Objetivo da tarefa.
Responda com base na resenha sobre Hannah Arendt:
(a) Qual é a última obra de Arendt, deixada inacabada, que a resenha cita?
(b) Que palavra em inglês a resenha põe ao lado de "incapacidade de pensar"?
(c) Em que cidade e em que ano saiu o livro de Bethânia Assy?

Trecho do texto.
--

ASSY, Bethânia. Ética, responsabilidade e juízo em Hannah Arendt. São Paulo: Perspectiva; São Paulo: Instituto Norberto Bobbio, 2015. Resenha de: DIAS, Lucas Barreto. Argumentos – Revista de Filosofia,, Fortaleza, n.14, jul./dez. 2015.

A interpretação de um pensamento talvez seja uma daquelas atividades da qual nunca se pode dizer ter chegado a um término. Mas a que fim se propõe o pensar? Se visado como possível de pôr fim a algo, não há qualquer fim, sua finalidade não se esgota, mas é sempre tema para um novo pensamento. Dizer que pensar é um constante repensar significa dizer que não há um ponto de chegada que o pensamento possa pretender alcançar. O que então, alcança o pensamento? Do que ele é capaz? Estas reflexões, próprias daquele tipo de vida que se acostumou chamar de contemplativa, podem soar dissonantes quando se tornam tema central de uma autora como Hannah Arendt, conhecida sobretudo por seus textos políticos. Talvez por isso seja pouco vista a utilização de sua última e inacabada obra – A vida do espírito – como bibliografia central para se interpretar o seu pensamento.

Ao se lançar a tal empreendimento sobretudo em razão das controvérsias geradas por Eichmann em Jerusalém, algo pode ser retido: a banalidade do mal (“conceito” que desponta na obra sobre o burocrata nazista) impulsiona Arendt a tentar compreender melhor o que ela chama de “plena capacidade de pensar” [thoughtfulness] em contraposição à “incapacidade de pensar” [thoughtlessness].

Porém uma das questões que surgem daí diz respeito a saber o que o pensar pode fazer para evitar o mal, não mais interpretado como radical, mas como fruto de uma banalidade. Antes mesmo, contudo, poder-se-ia ponderar: tem o pensar qualquer relação com os conceitos duais bem/mal? Pode o pensar nos guiar na vida prática? Há que se dizer que o debate sobre tal tema é por vezes evitado entre estudiosos de Arendt, isso porque frequentemente ou se cai em uma interpretação que beira a metafísica platonista em que o pensar guia o homem para o Bem, ou se nega qualquer possibilidade de o pensamento ter qualquer coisa a acrescentar- -nos acerca dos assuntos humanos. Falar sobre ética em Hannah Arendt, por conta disso, é provavelmente uma empreitada das mais escorregadias. O texto de Bethânia Assy, porém, traz algo que faltava à bibliografia brasileira sobre Hannah Arendt: uma interpretação que tem como foco central as questões éticas de seu pensamento presentes, sobretudo, nos escritos tardios de Arendt, sejam seus escritos decorrentes de seminários que ministrou e artigos acabados, sejam obras inacabadas, como no caso de A vida do espírito.

--

Dados da listagem.

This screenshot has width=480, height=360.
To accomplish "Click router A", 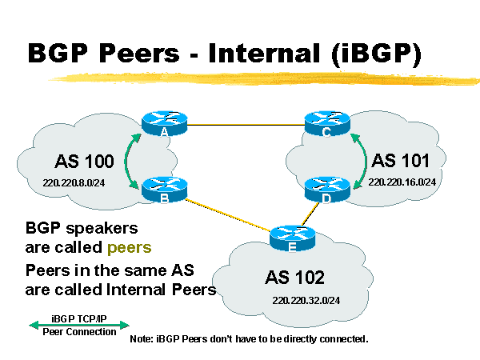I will tap(163, 124).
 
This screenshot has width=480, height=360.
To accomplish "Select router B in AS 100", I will tap(163, 190).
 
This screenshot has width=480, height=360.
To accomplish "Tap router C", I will tap(326, 124).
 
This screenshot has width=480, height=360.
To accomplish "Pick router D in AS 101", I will tap(326, 190).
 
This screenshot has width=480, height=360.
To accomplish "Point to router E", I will tap(291, 237).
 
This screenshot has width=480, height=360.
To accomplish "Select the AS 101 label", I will tap(402, 159).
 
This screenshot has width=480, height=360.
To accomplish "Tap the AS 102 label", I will tap(295, 278).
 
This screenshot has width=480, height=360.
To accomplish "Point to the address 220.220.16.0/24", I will tap(402, 182).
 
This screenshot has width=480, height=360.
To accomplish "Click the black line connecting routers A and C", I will tap(244, 125).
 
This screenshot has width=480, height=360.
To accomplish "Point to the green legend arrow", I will tap(78, 324).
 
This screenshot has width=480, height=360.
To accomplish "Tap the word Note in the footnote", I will tap(142, 339).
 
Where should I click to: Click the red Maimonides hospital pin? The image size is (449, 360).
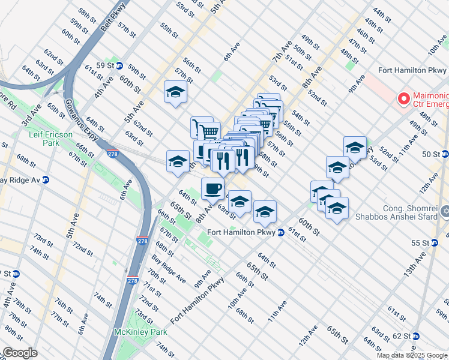[x=404, y=98]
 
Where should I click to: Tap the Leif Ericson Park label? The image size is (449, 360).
[x=51, y=139]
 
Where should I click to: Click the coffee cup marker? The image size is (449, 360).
[x=212, y=190]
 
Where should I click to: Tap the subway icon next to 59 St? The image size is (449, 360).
[x=119, y=65]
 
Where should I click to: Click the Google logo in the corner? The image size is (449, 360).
[x=20, y=353]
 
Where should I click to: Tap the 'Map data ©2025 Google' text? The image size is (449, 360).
[x=412, y=355]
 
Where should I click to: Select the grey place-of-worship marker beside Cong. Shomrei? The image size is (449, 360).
[x=445, y=212]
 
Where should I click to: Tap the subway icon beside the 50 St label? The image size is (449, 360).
[x=445, y=154]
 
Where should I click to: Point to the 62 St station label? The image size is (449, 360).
[x=400, y=336]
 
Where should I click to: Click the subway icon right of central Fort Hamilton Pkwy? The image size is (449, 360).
[x=280, y=232]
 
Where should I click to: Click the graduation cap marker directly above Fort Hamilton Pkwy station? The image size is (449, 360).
[x=265, y=211]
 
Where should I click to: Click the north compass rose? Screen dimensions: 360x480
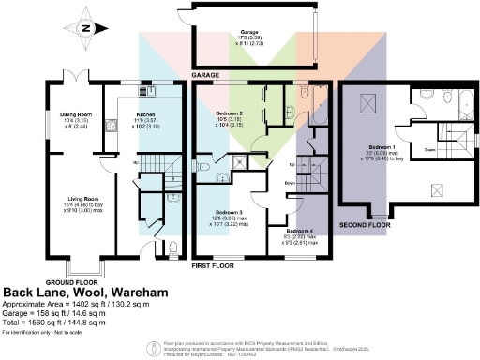87,28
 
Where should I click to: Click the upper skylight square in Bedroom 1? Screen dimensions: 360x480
368,102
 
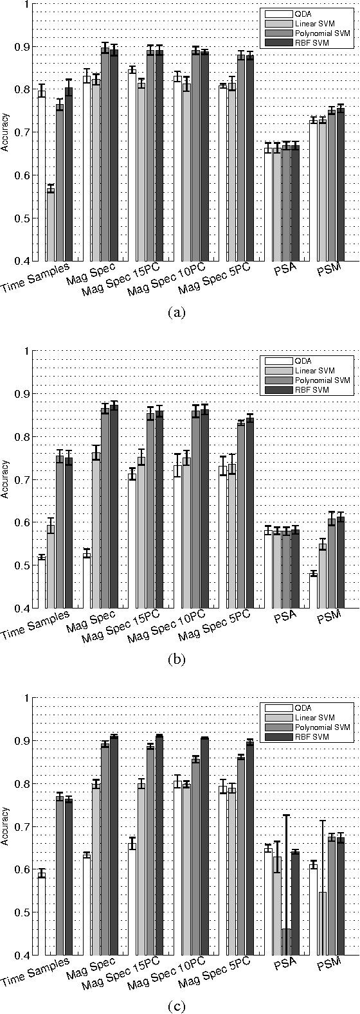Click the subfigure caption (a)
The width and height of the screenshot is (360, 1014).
click(x=176, y=313)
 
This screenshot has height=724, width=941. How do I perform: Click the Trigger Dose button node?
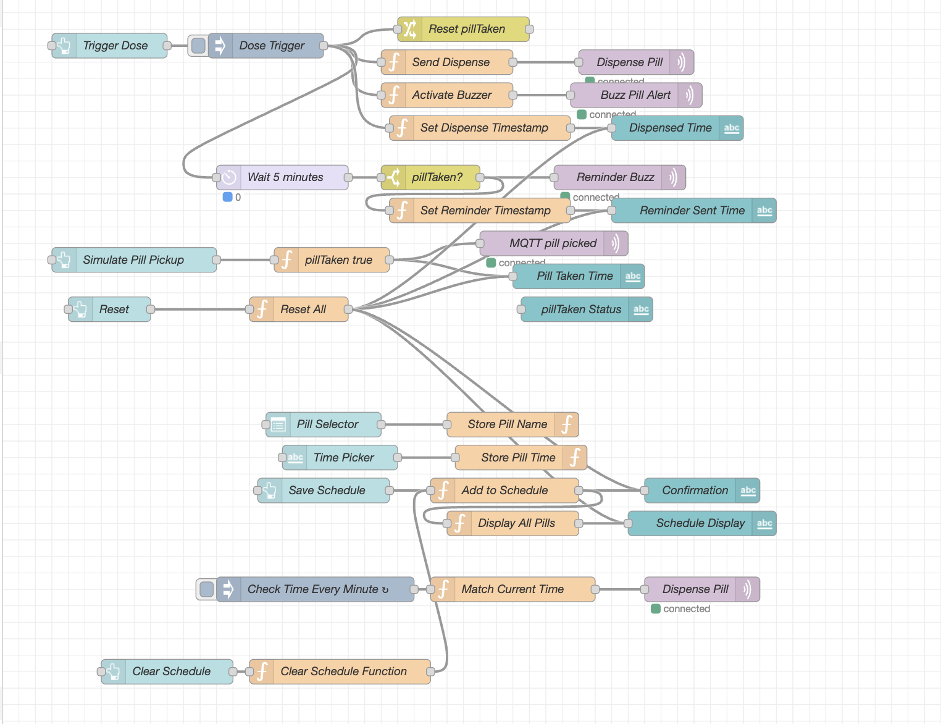[x=115, y=46]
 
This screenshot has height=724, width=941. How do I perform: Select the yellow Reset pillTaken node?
[x=466, y=29]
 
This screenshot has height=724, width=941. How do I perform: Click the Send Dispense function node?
[x=450, y=62]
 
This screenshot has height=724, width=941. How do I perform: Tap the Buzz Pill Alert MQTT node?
[x=635, y=95]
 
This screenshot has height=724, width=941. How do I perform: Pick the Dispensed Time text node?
[x=670, y=128]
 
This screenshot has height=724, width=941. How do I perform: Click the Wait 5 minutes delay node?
[x=285, y=177]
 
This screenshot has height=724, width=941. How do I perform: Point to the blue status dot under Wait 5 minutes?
[x=227, y=197]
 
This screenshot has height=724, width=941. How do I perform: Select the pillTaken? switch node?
[x=437, y=177]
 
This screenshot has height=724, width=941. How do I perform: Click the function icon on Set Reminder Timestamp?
[x=402, y=211]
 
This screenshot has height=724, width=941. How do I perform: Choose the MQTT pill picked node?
[x=553, y=243]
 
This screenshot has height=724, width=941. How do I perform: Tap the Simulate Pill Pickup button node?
[x=133, y=260]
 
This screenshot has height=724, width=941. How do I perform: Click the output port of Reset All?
[x=348, y=309]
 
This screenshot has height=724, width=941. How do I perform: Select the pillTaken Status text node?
[x=580, y=309]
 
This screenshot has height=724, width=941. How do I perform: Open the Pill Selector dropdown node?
[x=327, y=424]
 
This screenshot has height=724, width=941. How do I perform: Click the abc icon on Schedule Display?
[x=764, y=523]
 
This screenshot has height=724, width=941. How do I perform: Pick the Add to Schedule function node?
[x=504, y=490]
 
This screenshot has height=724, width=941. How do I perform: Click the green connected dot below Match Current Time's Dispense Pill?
[x=656, y=609]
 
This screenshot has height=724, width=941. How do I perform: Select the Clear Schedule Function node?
[x=343, y=671]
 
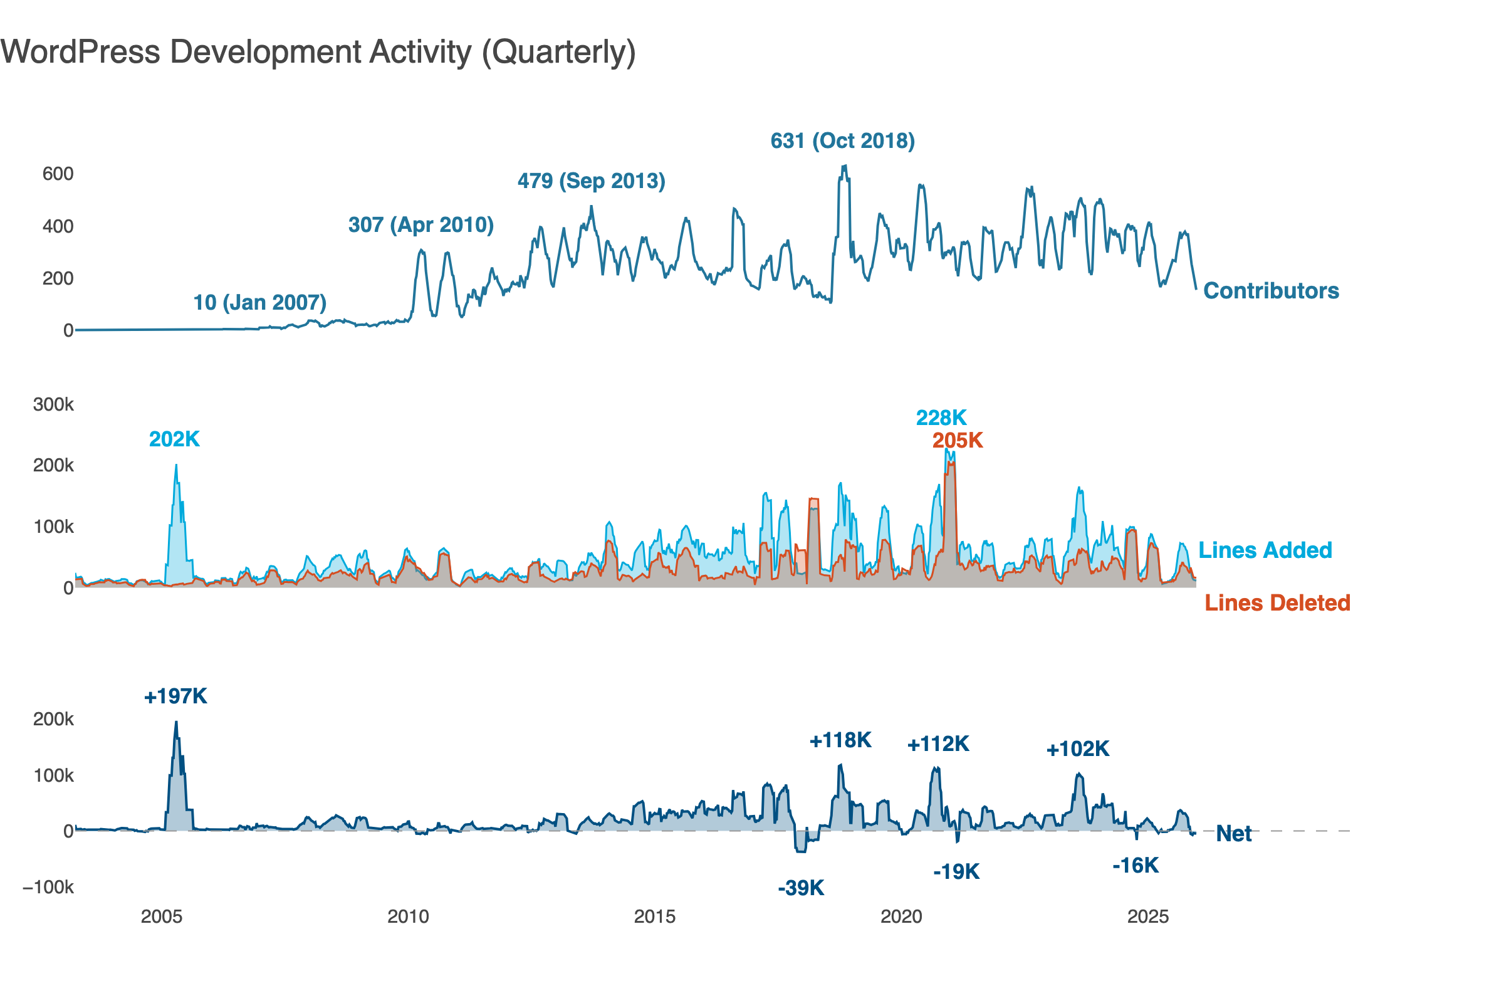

--

Resposta abaixo.
(a) A vida do espírito.
(b) Thoughtlessness.
(c) Em São Paulo, em 2015.